A case for overcoming the p-value

Photo by Luke Chesser on Unsplash

When is a scientific discovery really a discovery? When does a hunch about something that could be true turn into something mankind collectively holds to be true?

The world is complicated, and it is hard to come by new insights that are both meaningful and can hold their ground against rigorous testing and replication. This is especially true if we enter the messier realms of the social sciences and biomedical sciences: most researchers do not have the luxury of physicists, who can carry out millions of measurements in tightly controlled environments (think the Large Hadron Collider) until there is only a shadow of doubt about the validity of a discovery left.

In recent years, many shadows of doubt have been cast on seemingly well-established results. The replication crisis in the social sciences made these problems more widely known to the public, a crisis that continues to this day. Take psychology as an example: modern paradigms like social priming, thought to be rock-solid for many years, are losing credibility, with this Nature article stating that “many researchers say they now see social priming not so much as a way to sway people’s unconscious behavior, but as an object lesson in how shaky statistical methods fooled scientists into publishing irreproducible results.” This finding is not an exception, but rather the rule: according to a 2018 survey of 200 meta-analyses, “psychological research is, on average, afflicted with low statistical power”.

Maybe this shouldn’t come as a big surprise: experiments that involve humans or other complex living systems are harder to control, and the effort of cranking up sample sizes and finding all possible sources of error to bulletproof them can be quite laborious. This makes it is easy for errors to slip in.

Significance Testing

And so scientists are naturally concerned with finding good criteria to judge if the results they obtained are really worth reporting. The idea of significance testing tries to establish objective measures that help to separate the wheat of science from the chaff of science.

The most popular criteria for statistical significance is probably (I’m 95 percent sure) the p-value. But as we will see, this seemingly “best” criteria can open the door to a whole new set of problems. It can make shady results look solid, can give nothing the air of significance, can hide bad research behind a deceptive sense of objectivity.

The p-value, instead of helping us, might in many cases have its hand in the replication crisis the sciences are facing. Significance testing does not replace good science, but it can make it seem that it does. And that’s where its danger lies.

The p-value

The p-value is a fairly straightforward concept.

If you observe an effect in some data I have taken, and if you have a theory of what caused this effect in the data (say you have given out medication in a double-blind study and have cured a certain amount of patients in the one group and a certain amount in the control group), how likely is it that you would have observed this effect even if the intervention didn’t have any effect at all (null hypothesis)? In more abstract terms, do the variables you are looking at have no relationship with each other?

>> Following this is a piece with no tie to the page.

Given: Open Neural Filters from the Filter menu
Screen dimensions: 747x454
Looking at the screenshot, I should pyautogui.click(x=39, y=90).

An example: say you group 100 patients together that get the real medication and 100 patients that get a placebo. After carrying out the trial, in the first group 60 people are cured, while in the other group, only 48 people are cured. How likely is it that this could just be a random effect so that you make this observation even though the medication doesn’t do anything whatsoever?

This probability relates to the p-value, and it has been common practice to set it at p<0.05, meaning that the odds of observing the effect, even if the null hypothesis were correct, need to be smaller than 5 percent for the result to be significant.

The general procedure can be outlined in the following way:

  1. Pick the research hypothesis
  2. State the null hypothesis
  3. Select a probability of error level threshold (p-value)
  4. Compute a statistical significance test

Problems with the p-value

In my article on the Pandemics of Bad Statistics, I’ve talked about the false sense of certainty numbers can give us. Calculating a small p-value for a given hypothesis boils down the success of an experiment and the validity of its hypothesis into one small objective number.

But the objectivity and validity of this number are questionable for a number of reasons.

The p-value is intimately intertwined with the null hypothesis. But where does the null hypothesis come from, and what does it really state? In an ideal environment, the null hypothesis is a sharp, point estimate of zero effect, yet this only makes sense in an absolutely optimal experiment, in which all other possible effects have been put out of the question.

But every real-life study designed to examine real-life effects is generally noisy, and in fact, is systematically so. Every true null hypothesis is a flawed idealization that pretends that no systematic errors/noise sources exist anymore, which is not even true in most highly controlled physics experiments, not to say anything about medicine or social sciences.

Accordingly, in their 2019 paper “Abandon Statistical Significance”, McShane et Al. write

“…both the adequacy of the statistical model used to compute the p-value…as well as any and all forms of systematic or nonsampling error which vary by field but include measurement error; problems with reliability and validity; biased samples; nonrandom treatment assignment; missingness; nonresponse;
failure of double-blinding; noncompliance; and confounding. The combination of these features of the biomedical and social sciences and this sharp point null hypothesis of zero effect and zero systematic error is highly problematic.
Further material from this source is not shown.